Webster made her name directing for the Broadway stage, the Metropolitan and New York City Operas, as well as for numerous “bus and truck” touring companies, including the short-lived Margaret Webster Shakespeare Company. She was pioneering in her risky, radical choice to cast black actors in classical productions in the early 1940s (including Paul Robeson as Othello); in the late 1940s, with Eva Le Gallienne and Cheryl Crawford, she established the ill-fated American Repertory Theatre, which was dedicated to producing seasons of classics. Throughout her career, Webster took on challenging acting roles in addition to directing and producing.

Interestingly, it is not until the very end of Barranger’s book, in an excerpt from Le Gallienne’s obituary for Webster—her longtime friend, sometime lover, and frequent collaborator—that we learn that Webster’s greatest passion in the theatre was acting, not directing (306). This fact drops onto the page without comment or response from Barranger, which is often the case in the book. Indeed, although Barranger takes scrupulous care in reporting on Webster’s accomplishments and correspondence year by year, and the book is a veritable encyclopedia of the big names in 20th-century British and American theatre history, Margaret Webster: A Life in the Theater lacks a critical or theoretical framework of any kind.

This is especially surprising, since the book is the latest volume in the University of Michigan’s esteemed Triangulations Series, which focuses on the interconnections between lesbian/gay/queer studies and theatre/drama/performance. The biography contains little insight on the impact of Webster’s lesbianism on her life and work. Webster’s relationships with Le Gallienne and with British novelist Paula Frankel are simply reported on; the most useful analysis of the power struggles in Webster’s relationship with Le Gallienne are gleaned in excerpts from Helen Sheehy’s biography of Le Gallienne (1996).

Webster was one of many theatre and film artists investigated, interrogated, and blacklisted during the McCarthy era. This is the most interesting chapter of Barranger’s biography, where the author offers an astute interpretation and analysis of Webster’s choices at this difficult time, challenging Webster’s own account of the period in her memoir, Don’t Put Your Daughter on the Stage (1972). It is disappointing that Barranger’s narrative does not sustain this sharper edge, however. No mention is made, or critique offered of the fact that Webster, who was renowned for championing black performers in her productions of Shakespeare in the U.S., chose to produce and direct all-white productions in apartheid South Africa (1961/62).

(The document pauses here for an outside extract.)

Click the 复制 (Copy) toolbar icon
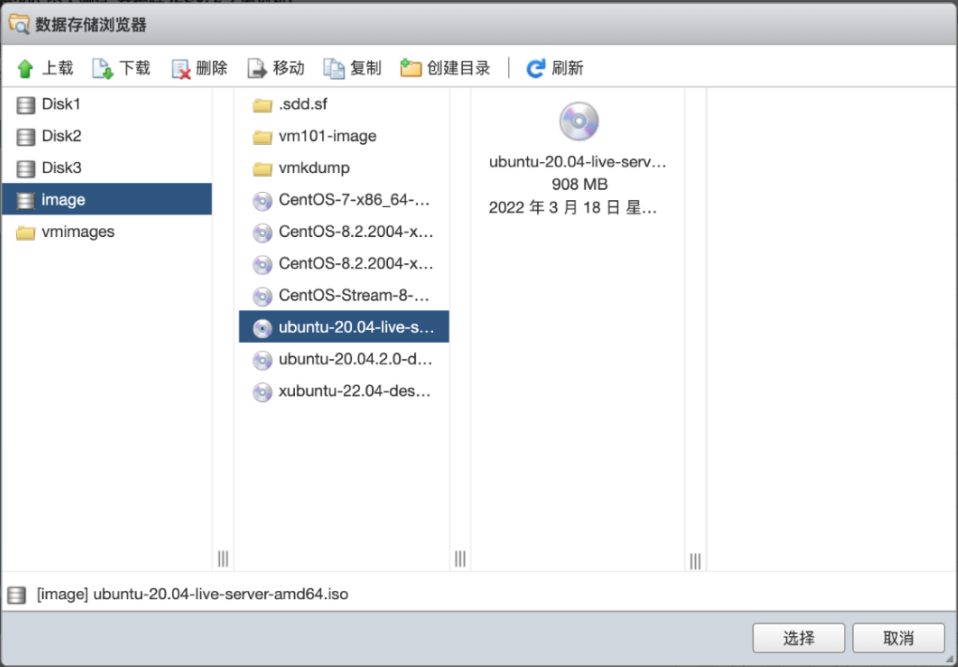Viewport: 958px width, 667px height. click(334, 68)

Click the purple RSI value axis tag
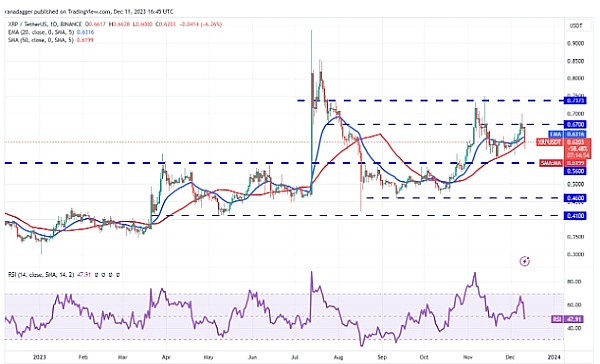pos(568,319)
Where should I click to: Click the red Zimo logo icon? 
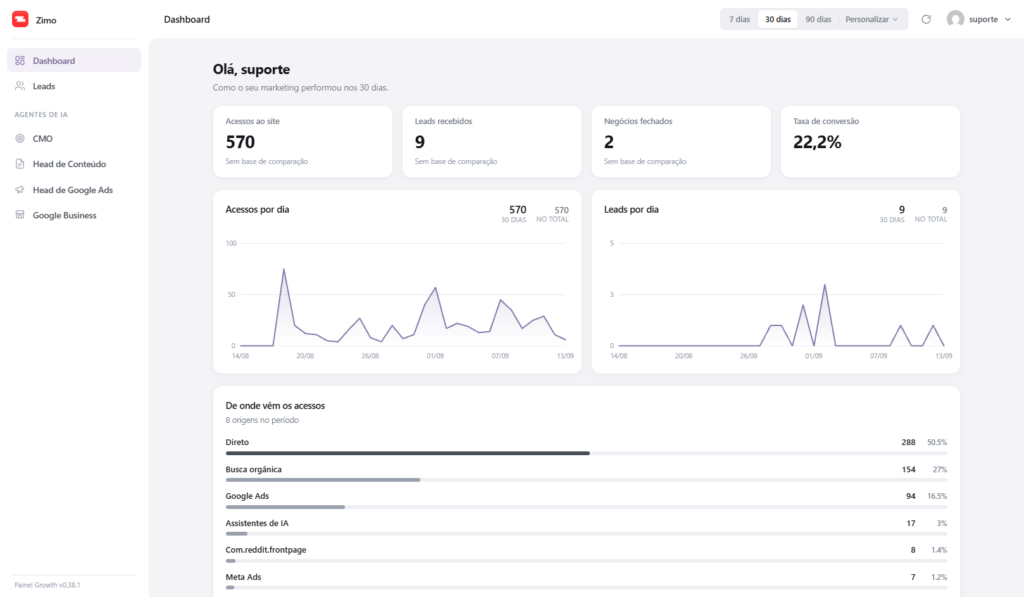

Similarly, the section covering Webster’s work in the 1960s in the U.S. (some productions took place on college campuses) lacks any discussion [End Page 164] of the director’s attitudes about or involvement in the political upheaval at the time, when many theatre artists were becoming politicized.

Barranger’s biography begins with a clear, concise chronology of “high points” in Webster’s life and work; the book also contains a few black-and-white photographs of...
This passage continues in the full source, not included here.